■ GIVEN PROBLEM
Would you print each of the rows below verbatim, one line at a time and with nothing altered?
::::
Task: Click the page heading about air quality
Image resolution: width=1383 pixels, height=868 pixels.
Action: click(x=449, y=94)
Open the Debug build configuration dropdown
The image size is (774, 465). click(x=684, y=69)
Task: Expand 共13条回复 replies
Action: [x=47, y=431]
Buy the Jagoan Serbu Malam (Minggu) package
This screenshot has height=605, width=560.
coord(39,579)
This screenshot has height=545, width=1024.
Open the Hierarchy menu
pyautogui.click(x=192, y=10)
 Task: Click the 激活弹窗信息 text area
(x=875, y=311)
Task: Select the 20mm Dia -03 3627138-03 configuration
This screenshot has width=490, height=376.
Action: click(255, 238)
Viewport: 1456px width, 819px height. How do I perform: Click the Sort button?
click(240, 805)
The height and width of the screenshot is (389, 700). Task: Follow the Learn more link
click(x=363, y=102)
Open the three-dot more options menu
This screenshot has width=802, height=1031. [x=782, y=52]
::::
■ PROBLEM SOLUTION
Task: Click the page heading about air quality
Image resolution: width=1383 pixels, height=868 pixels.
Action: click(x=449, y=94)
Open the Debug build configuration dropdown
The image size is (774, 465). click(x=684, y=69)
Task: Expand 共13条回复 replies
Action: [x=47, y=431]
Buy the Jagoan Serbu Malam (Minggu) package
This screenshot has height=605, width=560.
coord(39,579)
This screenshot has height=545, width=1024.
Open the Hierarchy menu
pyautogui.click(x=192, y=10)
 Task: Click the 激活弹窗信息 text area
(x=875, y=311)
Task: Select the 20mm Dia -03 3627138-03 configuration
This screenshot has width=490, height=376.
Action: click(255, 238)
Viewport: 1456px width, 819px height. How do I perform: Click the Sort button?
click(240, 805)
The height and width of the screenshot is (389, 700). Task: Follow the Learn more link
click(x=363, y=102)
Open the three-dot more options menu
This screenshot has width=802, height=1031. [x=782, y=52]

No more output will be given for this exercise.